- PROBLEM DETAILS
Where does the word "agent" appear in the data? Copy every line that holds it.

- INFORMATION
────────

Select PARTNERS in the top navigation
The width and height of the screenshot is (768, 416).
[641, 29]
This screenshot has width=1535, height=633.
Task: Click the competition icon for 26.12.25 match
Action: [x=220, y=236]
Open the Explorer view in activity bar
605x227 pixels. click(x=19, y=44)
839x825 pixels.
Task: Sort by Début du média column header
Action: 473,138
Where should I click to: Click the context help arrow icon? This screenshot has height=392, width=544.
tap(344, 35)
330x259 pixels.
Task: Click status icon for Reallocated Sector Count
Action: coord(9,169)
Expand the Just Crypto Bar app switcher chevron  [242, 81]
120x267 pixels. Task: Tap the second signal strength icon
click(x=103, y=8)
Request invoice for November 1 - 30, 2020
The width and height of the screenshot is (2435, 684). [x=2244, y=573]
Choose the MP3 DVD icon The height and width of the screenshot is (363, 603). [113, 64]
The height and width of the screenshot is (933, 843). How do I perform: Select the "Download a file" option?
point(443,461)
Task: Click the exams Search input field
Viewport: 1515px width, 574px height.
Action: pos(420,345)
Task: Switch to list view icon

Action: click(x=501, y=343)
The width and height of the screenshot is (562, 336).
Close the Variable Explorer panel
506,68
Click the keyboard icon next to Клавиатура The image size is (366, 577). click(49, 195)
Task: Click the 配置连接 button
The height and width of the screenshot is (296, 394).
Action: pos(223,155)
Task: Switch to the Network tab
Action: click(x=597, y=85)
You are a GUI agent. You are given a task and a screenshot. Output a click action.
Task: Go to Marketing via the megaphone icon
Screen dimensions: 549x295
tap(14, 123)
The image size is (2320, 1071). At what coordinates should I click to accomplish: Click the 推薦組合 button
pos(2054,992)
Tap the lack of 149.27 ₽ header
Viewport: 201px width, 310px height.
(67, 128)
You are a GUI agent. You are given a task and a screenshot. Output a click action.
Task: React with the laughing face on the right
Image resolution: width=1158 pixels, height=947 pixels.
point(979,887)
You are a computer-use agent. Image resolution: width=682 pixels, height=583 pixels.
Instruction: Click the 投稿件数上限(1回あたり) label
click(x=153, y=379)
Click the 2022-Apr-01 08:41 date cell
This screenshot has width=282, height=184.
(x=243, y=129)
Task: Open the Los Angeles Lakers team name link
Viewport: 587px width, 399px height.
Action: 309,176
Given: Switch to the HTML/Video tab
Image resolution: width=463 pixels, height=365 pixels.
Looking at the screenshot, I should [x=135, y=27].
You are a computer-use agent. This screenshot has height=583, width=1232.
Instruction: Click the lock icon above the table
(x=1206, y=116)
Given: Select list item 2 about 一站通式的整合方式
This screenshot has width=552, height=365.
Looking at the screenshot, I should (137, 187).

────────

- EXERCISE OUTPUT
You are a GUI agent. You are given a task and a screenshot. Output a click action.
You are a GUI agent. You are given a task and a screenshot. Output a click action.
You are a computer-use agent. Image resolution: width=682 pixels, height=583 pixels.
You are a computer-use agent. This screenshot has height=583, width=1232.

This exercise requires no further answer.